Ald. Helen Shiller (46th) said loiterers used to roam more freely, but now seem to have centralized on Clifton Avenue. She said it is a problem, but it is better than it was in the past.

“It’s an ongoing process,” she said. “People go out there all the time. I think the fact is, that it is so much more localized, it used to be everywhere.”

Simon Malek, a commercial property manager for Zifkin Reality & Development, off the corner of Wilson and Clifton Avenues, said the people on the street are homeless, and they are members of the community. He said he there is no fear of violence, and they have always left his store front when asked.

“There is only so much that can be done,” he said. “We have added lights, we have added signs that said no hanging out there, but there is only so much as a property owner we can do. The city and the police department have to step up, which they have.”

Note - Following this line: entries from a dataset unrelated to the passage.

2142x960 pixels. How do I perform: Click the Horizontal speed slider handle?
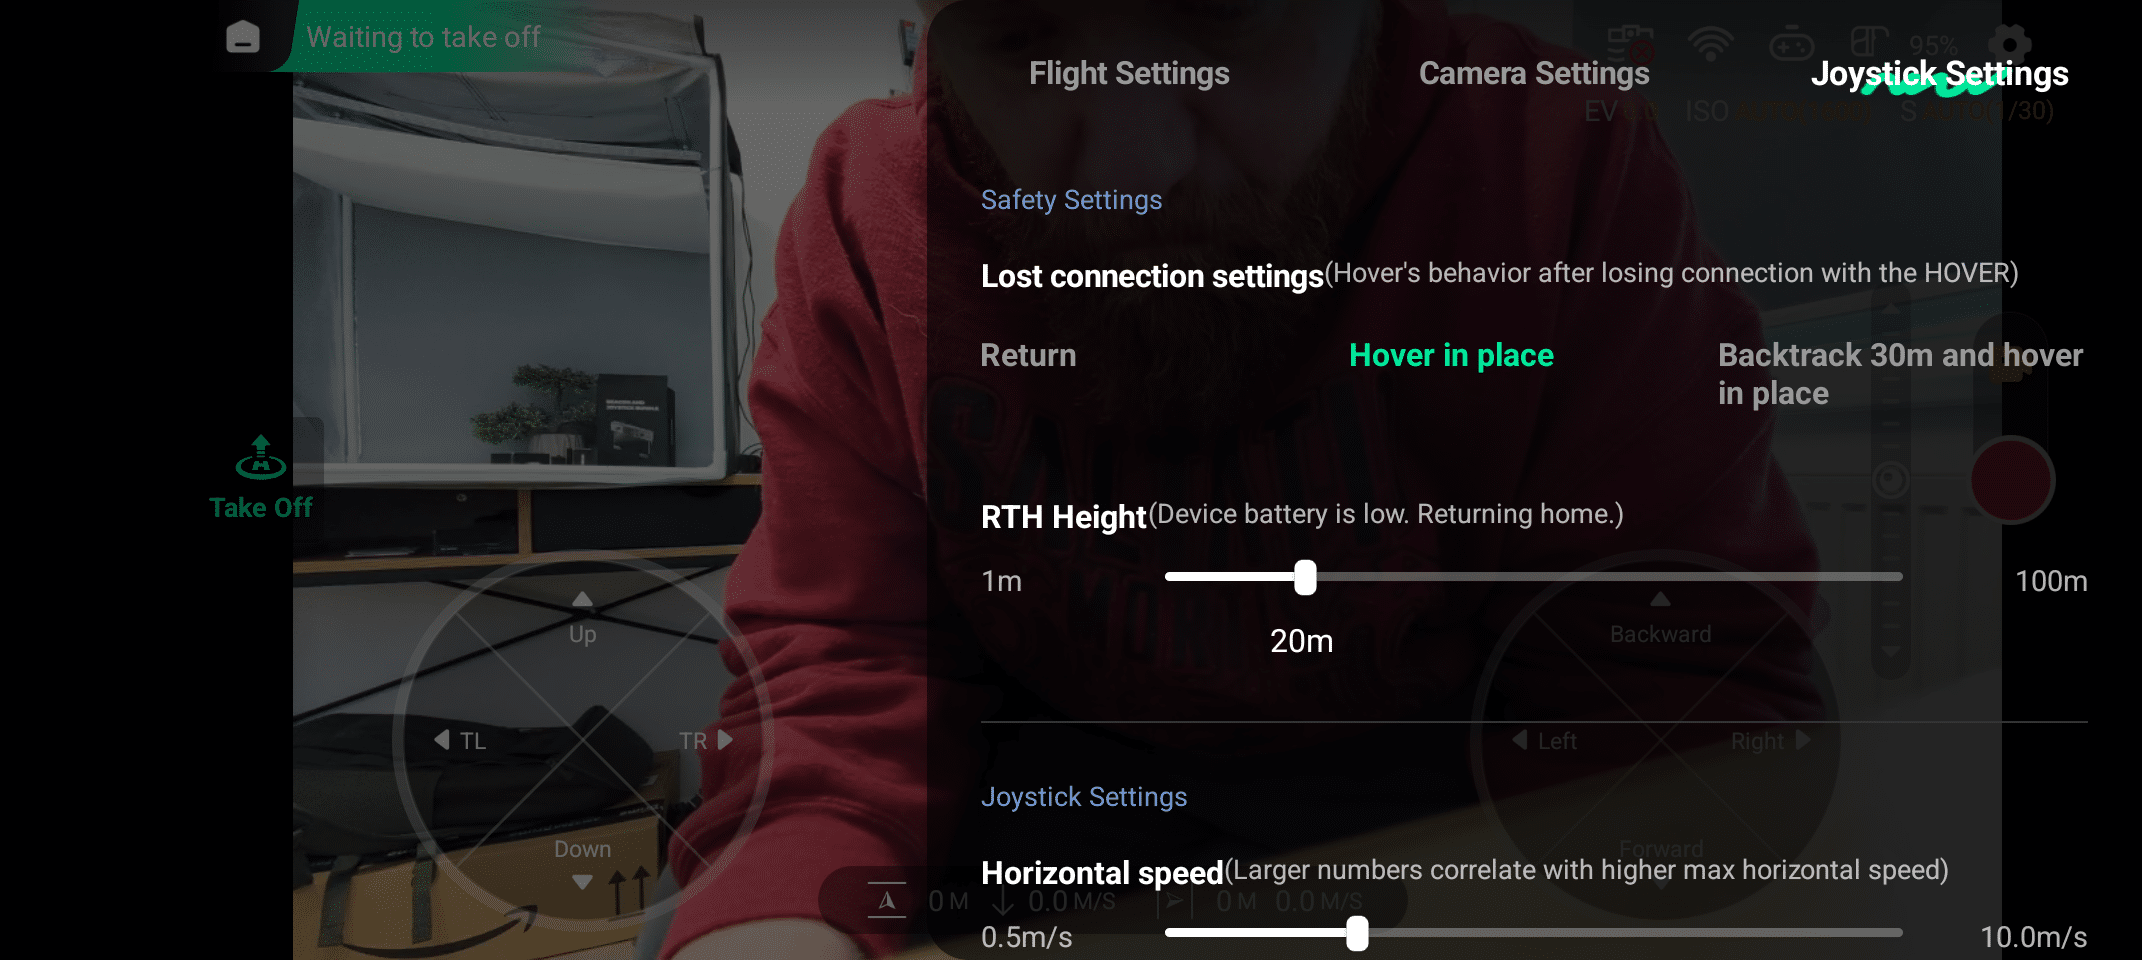click(1357, 933)
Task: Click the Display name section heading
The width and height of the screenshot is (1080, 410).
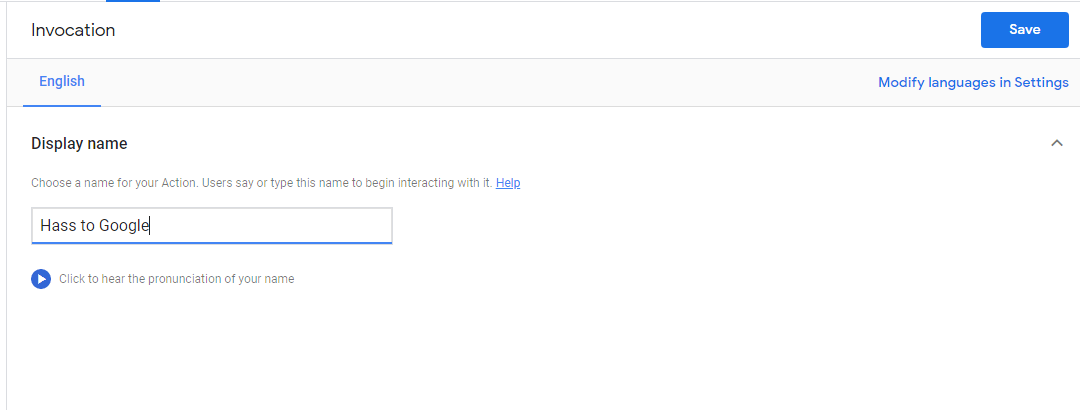Action: coord(79,144)
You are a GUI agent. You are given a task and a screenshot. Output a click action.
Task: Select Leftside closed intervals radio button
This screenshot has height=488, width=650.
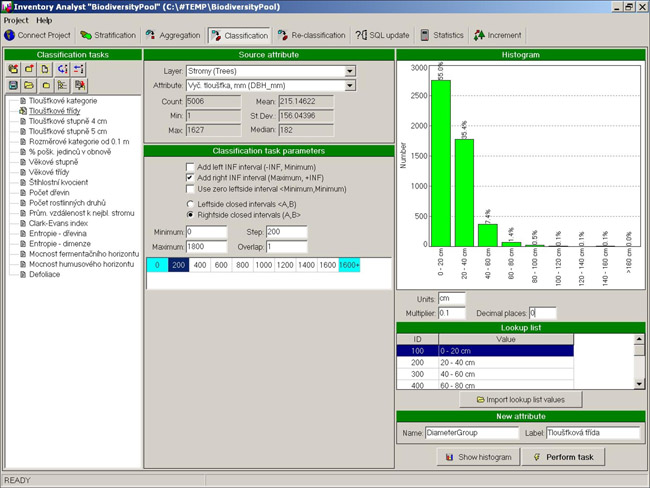point(190,203)
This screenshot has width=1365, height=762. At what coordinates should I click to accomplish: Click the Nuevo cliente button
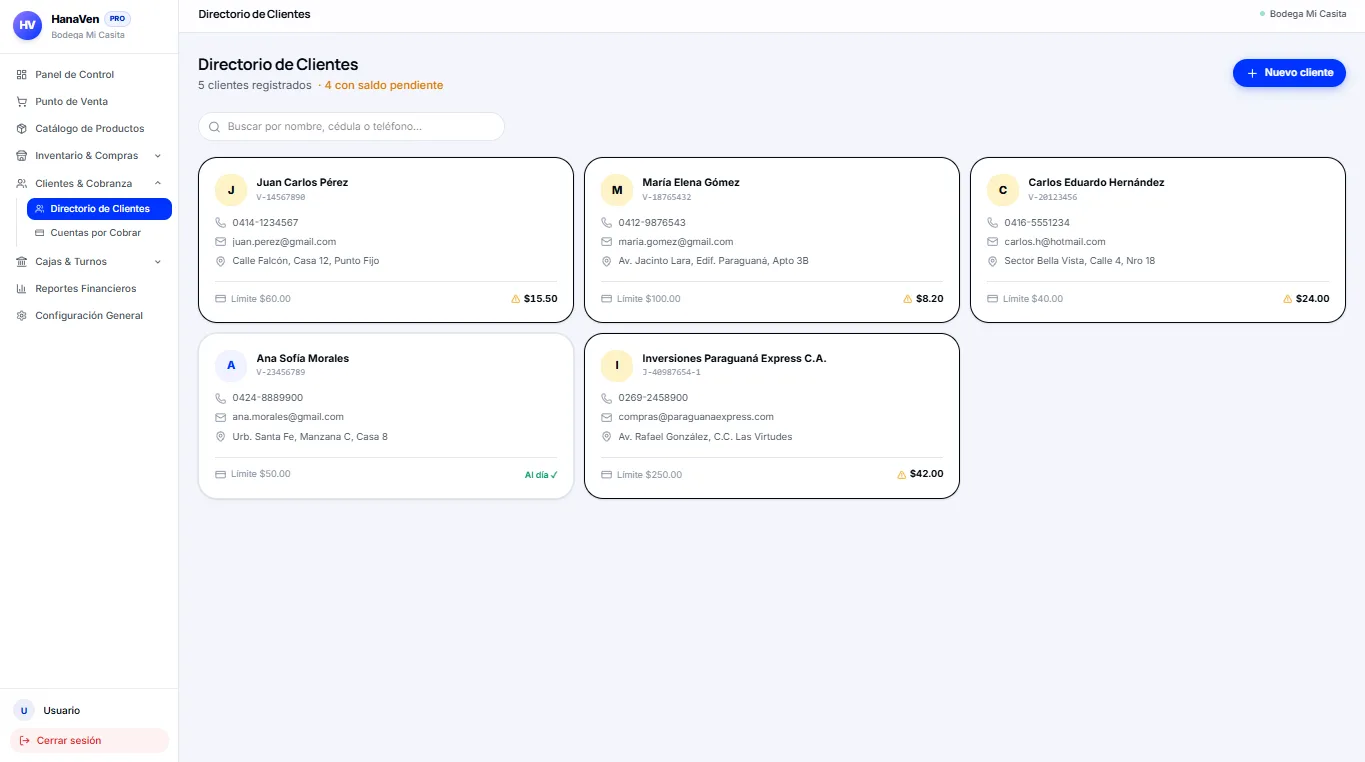[1289, 73]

Joyce Dugan, president of Uptown United, a business development community organization, said no one is sure if the loiterers are even from the Uptown area.

“I don’t know if the loiterers are exactly homeless,” she said. “We don’t know who the real troublemakers are; we don’t know where they live. That’s part of the confusion, because some of the folks who make trouble are not necessarily from the area, but come in and spend their time there.”

Kathleen Boehmer, the 23rd district police commander, said the police have made Clifton one of their main concerns, but can’t arrest people for hanging out.

“We don’t get rid of loiterers or homeless people,” she said. “We arrest people who are doing illegal activity, people who are causing problems on the street. So what we have done—we have increased our foot patrol enforcement there, and we’ve done some surveillance. We have arrested some people dealing narcotics there.”

Sandy Ramsey, director of Cornerstone Community Outreach off Clifton, said she instituted a plan that if you were part of her shelter, you could not hang out in the avenue if you wanted a place to sleep or eat.

The next meeting concerning Clifton Avenue will be on Jan. 17. The scheduled time and location has yet to be determined.